March 2004
The Cancun WTO
Meeting
In September 2003 the WTO held a Ministerial
meeting at Cancun, at the half-way point of the Doha Round (scheduled to go from 2001 to
2005). Developing countries had been expressing their frustration with the WTO processes
and the unreasonable position of many rich countries for many months leading up to the
Cancun meeting. One of the most important issues is agricultural reform.
Under WTO rules, developing countries had to
reduce tariffs and open their markets to agricultural imports. But rich countries like the
EU and the US have kept their export subsidies for agriculture, which lower their prices
on world markets. The markets of developing countries have been flooded with cheap
subsidised imports, ruining many small farmers.
The lack of movement in agriculture is in a
context where new demands are being placed on developing countries. The Cancun talks
foundered because developing countries refused to negotiate new WTO agreements on
Investment, Competition Policy and Government Procurement, pushed by the EU and the US as
a condition for reducing their own unfair farm subsidies. These proposed new agreements
are known as the new issues or Singapore issues (named after the
Singapore meeting where they were suggested). There is more on these below.
At Cancun a new bloc of developing countries
emerged, called the G20 group, led by a number of large nations across a range of regions
- Brazil, India, China, Argentina, South Africa, Nigeria and Indonesia. It also includes
Bolivia, Chile, Cuba, Egypt, Mexico, Pakistan, Paraguay, the Philippines, Thailand,
Venezuela, Tanzania and Zimbabwe. This group refused to be bullied and put forward its own
positive agenda for fairer agricultural trade. They were supported by over 70 other
developing countries, and by global networks of civil society groups which campaigned
against the new agreements and for fairer trade rules.

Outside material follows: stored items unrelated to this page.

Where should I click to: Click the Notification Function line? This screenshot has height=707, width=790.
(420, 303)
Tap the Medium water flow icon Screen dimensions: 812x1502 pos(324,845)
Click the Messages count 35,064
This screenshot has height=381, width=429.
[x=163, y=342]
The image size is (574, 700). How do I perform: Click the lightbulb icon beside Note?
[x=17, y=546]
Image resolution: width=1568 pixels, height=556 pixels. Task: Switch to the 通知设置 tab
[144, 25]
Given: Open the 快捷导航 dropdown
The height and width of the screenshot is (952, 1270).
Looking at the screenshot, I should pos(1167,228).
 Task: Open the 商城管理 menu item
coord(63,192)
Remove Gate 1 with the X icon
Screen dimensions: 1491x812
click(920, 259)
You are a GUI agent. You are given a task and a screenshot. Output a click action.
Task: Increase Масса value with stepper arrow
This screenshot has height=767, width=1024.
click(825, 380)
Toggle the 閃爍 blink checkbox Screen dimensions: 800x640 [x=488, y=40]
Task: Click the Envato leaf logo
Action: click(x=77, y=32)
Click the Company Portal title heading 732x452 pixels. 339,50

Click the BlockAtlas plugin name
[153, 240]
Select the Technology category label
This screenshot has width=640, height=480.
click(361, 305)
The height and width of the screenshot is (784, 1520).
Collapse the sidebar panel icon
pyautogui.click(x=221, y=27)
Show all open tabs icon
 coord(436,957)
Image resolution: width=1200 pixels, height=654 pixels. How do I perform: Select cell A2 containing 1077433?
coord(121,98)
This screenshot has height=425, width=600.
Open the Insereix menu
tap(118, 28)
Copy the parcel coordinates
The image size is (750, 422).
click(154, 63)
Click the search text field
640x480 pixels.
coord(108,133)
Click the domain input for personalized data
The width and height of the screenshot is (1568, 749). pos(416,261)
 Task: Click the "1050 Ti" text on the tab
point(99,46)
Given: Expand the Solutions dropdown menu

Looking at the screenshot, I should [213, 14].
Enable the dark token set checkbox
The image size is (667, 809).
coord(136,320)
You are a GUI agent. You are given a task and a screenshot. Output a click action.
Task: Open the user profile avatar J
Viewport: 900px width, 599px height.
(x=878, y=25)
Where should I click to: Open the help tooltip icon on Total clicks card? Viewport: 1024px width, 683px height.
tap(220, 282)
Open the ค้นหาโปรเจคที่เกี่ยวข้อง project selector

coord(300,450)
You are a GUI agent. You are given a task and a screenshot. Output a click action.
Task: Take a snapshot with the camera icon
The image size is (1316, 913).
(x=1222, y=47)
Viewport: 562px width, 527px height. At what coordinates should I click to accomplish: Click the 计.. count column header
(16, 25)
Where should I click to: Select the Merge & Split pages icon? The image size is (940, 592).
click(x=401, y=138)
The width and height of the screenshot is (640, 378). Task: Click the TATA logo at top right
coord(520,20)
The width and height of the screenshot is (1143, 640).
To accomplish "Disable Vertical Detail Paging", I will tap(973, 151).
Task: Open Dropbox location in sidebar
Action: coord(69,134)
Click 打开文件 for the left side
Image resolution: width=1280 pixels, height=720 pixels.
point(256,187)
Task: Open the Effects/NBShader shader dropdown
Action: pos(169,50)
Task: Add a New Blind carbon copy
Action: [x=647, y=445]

The Cancun meeting collapsed, and since then
one positive development is that the new issues have been effectively removed from the
agenda of the WTO.
The WTO is still in crisis because of its
non-transparent processes - dominated by the powerful economies - and its failure to meet
the needs of developing countries. However the emergence of the G20, supported by global
networks of civil society organisations, could re-shape the WTO.
Now the US is pushing more vigorously for
bilateral and regional trade agreements, where it has a greater negotiating power than in
the multilateral WTO negotiations. This bilateral and regional focus is being taken up by
other countries, including Australia.
The new issues at
Cancun
Lobbying groups for multinational corporations
pushed hard for these agreements, because in important ways they would prioritise the
interests of multinationals above developing country policy-making.
These new agreements would mean that
developing countries would have reduced development options. For example, they would
require countries to treat foreign investment as if it were local investment. Governments
could not have limits on foreign investment in particular industries, or require foreign
investors to transfer skills and technology, use local products or develop relationships
with local firms, or place any of these conditions in government purchasing contracts.
This is the discredited agenda of the Multilateral Agreement on Investment, which was
attempted through the OECD but defeated by community campaigning in 1998.
Developing country governments have strongly
opposed such agreements, as they recognise that they need to be able to regulate foreign
investment to ensure that it contributes to local development. The group of Least
Developed Countries have demanded that before such negotiations are considered the WTO
should address the development promises made at Doha that remain unmet.
At Cancun the G20 stood firm on this, and when
the EU and US insisted that the new issues should be discussed before there would be
reform of agricultural subsidies, the talks collapsed.